# [DATA SECTION]
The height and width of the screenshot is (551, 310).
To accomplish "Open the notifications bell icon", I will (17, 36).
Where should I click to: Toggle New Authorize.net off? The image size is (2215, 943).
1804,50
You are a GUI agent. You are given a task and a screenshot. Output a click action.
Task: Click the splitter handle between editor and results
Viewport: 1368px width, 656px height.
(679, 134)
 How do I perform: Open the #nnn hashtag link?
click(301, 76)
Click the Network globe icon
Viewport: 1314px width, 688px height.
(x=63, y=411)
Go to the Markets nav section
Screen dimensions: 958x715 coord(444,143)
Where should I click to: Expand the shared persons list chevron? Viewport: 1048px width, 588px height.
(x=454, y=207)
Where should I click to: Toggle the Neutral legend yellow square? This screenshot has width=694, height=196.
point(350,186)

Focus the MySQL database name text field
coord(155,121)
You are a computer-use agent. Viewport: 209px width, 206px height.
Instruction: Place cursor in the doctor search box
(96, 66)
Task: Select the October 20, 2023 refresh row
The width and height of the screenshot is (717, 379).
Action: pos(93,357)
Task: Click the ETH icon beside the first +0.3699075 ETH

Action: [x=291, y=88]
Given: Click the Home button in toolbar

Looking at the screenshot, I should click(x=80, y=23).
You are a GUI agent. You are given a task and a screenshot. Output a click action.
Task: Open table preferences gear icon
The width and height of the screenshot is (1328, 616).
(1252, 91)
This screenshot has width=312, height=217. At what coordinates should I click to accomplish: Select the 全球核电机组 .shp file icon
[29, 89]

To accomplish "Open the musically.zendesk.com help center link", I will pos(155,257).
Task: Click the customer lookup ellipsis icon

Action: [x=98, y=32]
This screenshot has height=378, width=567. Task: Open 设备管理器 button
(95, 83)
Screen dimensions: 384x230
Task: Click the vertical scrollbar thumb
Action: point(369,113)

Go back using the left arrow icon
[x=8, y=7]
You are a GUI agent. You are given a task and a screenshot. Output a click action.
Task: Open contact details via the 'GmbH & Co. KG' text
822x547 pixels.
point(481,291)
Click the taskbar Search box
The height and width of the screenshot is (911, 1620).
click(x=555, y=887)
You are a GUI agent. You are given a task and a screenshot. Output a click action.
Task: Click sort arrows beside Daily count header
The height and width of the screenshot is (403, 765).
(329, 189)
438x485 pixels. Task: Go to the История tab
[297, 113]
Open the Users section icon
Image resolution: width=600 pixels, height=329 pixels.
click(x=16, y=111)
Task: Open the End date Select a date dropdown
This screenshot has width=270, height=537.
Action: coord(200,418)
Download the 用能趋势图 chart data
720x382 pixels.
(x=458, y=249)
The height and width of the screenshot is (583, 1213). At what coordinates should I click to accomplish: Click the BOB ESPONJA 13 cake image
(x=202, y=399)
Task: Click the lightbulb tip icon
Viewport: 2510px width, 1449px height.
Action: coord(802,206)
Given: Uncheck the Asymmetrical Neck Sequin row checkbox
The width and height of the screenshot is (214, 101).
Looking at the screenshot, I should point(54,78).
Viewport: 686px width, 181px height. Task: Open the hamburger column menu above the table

# [EXERCISE GOAL]
The lines to write out run from the one with "The height and width of the screenshot is (583, 1213)." through the end of the records. Give them exactly, and only them.

# [ANSWER AREA]
The height and width of the screenshot is (583, 1213). At what coordinates should I click to accomplish: Click the BOB ESPONJA 13 cake image
(x=202, y=399)
Task: Click the lightbulb tip icon
Viewport: 2510px width, 1449px height.
Action: coord(802,206)
Given: Uncheck the Asymmetrical Neck Sequin row checkbox
The width and height of the screenshot is (214, 101).
Looking at the screenshot, I should point(54,78).
Viewport: 686px width, 181px height. Task: Open the hamburger column menu above the table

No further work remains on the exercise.